Çocuğum bana benzemesin!

Çocuğum bana benzemesin!

“Çok içine kapanık, yeni bir ortama girdiğinde eteğimden ayrılmıyor” diyor, dört yaşındaki kızı için Füsun Hanım.

Ayşe Hanım ise yedi yaşındaki kızının duygularını dışa vuramamasından şikâyetçi; diyor ki, “Ne zaman beraber film seyretsek, duygusal sahneler olduğu an, kumanda elinde ileri alıyor.”

Beş yaşındaki oğlunun vericiliğinden yakınan başka bir anne ise şöyle konuşuyor: “Arkadaşları ile oynarken dikkat ediyorum, oyuncağını veriyor isteyene, sonra onlar gidince de ağlıyor.”

Ayrı zamanlarda, ayrı konularda paylaşımları olan bu anneler konuşmalarının sonunda ekliyorlar: “Onun benim gibi olmasını istemiyorum, ben bundan çok çektim, o da çeksin istemiyorum.”

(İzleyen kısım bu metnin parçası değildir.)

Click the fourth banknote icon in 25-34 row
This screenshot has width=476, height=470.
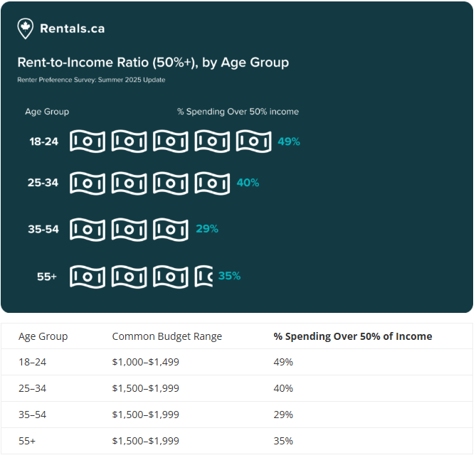[212, 183]
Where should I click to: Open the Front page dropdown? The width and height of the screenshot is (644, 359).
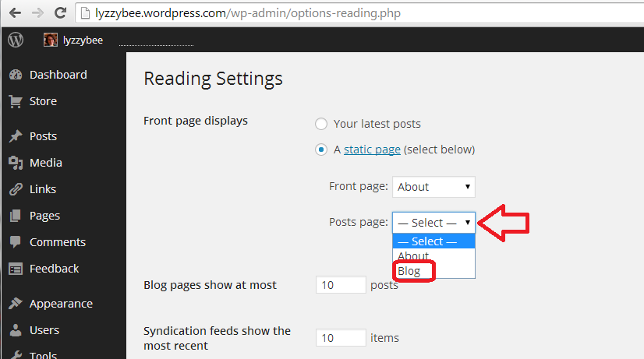click(433, 187)
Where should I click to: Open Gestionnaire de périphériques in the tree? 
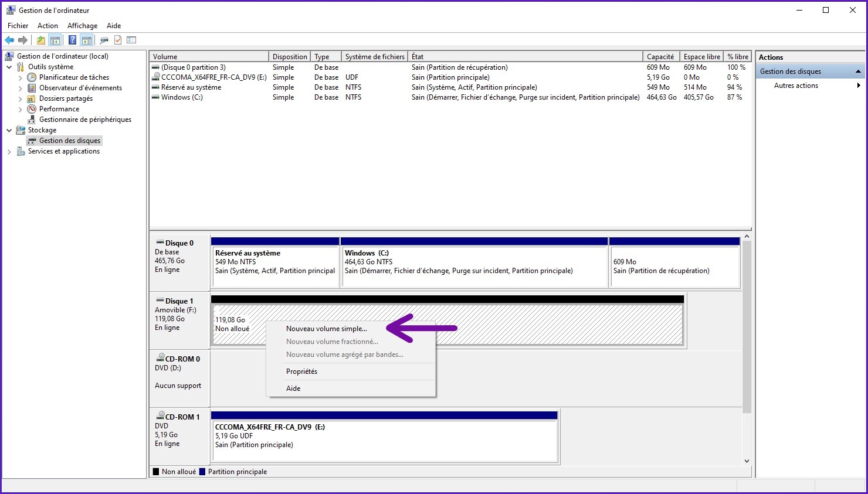point(85,120)
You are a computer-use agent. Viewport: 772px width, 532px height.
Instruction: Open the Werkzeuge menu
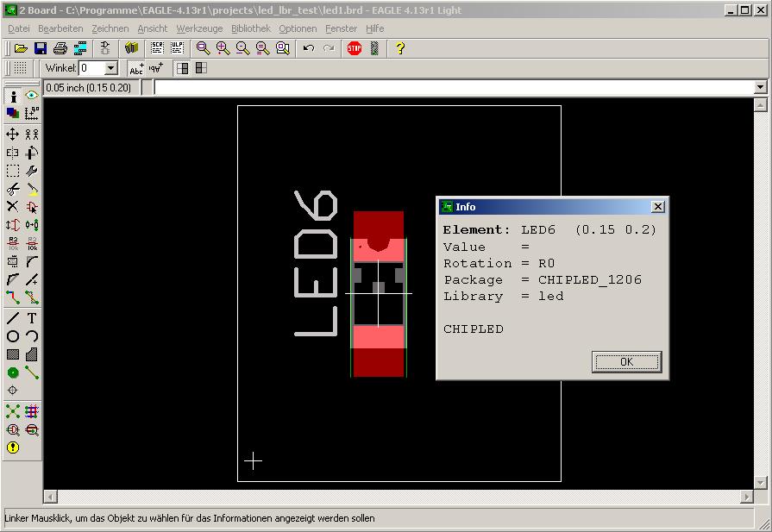pyautogui.click(x=199, y=28)
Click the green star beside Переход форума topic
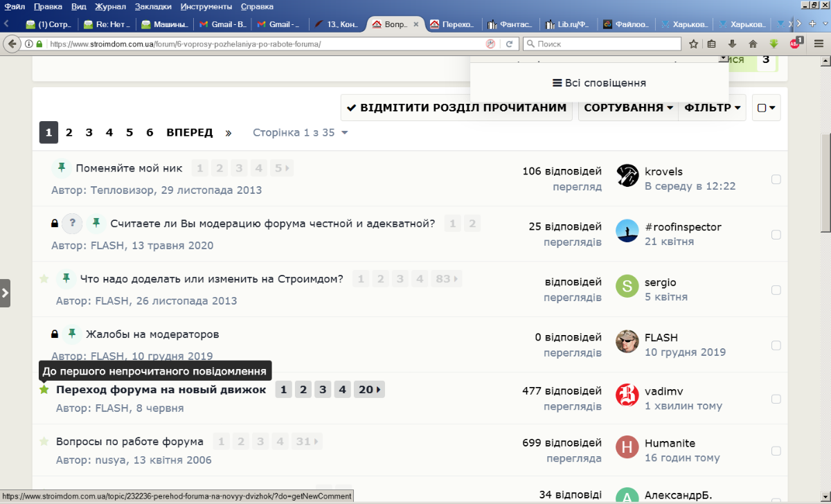 (44, 390)

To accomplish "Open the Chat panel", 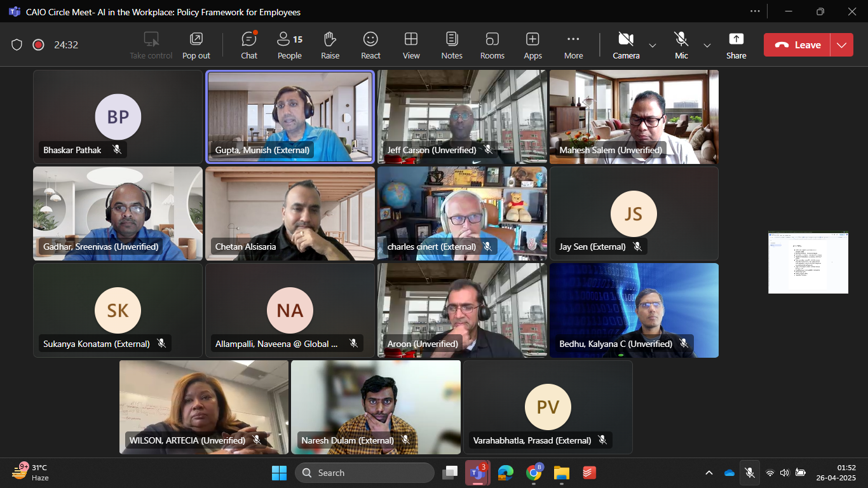I will coord(249,45).
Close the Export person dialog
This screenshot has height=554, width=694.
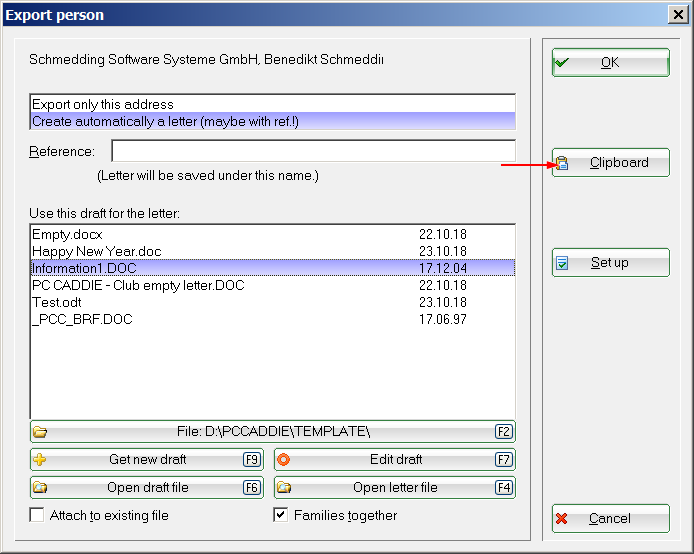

Böylece Füsun Hanım kızını ne zaman bir doğum gününe götürse, ona, “Hadi kızım, hadi bak, arkadaşların ne güzel oynuyorlar, sen de gitsene yanlarına” diye başlayan telkinleri sonuç vermeyince kendini ona bağırırken buluyor. Ayşe Hanım ise “Bunda ağlayacak ne var!” diye kızını odasında yalnız bıraktığında onun neden bu kadar sinirli olduğunun farkında bile değil. “Eh, sen de vermeseydin oyuncağını, şimdi sızlanmanın faydası yok” diye konuşan anne ise oğlunu avutamadığı o anlarda hissettiği çaresizliğin içinde kayboluyor çoğu zaman.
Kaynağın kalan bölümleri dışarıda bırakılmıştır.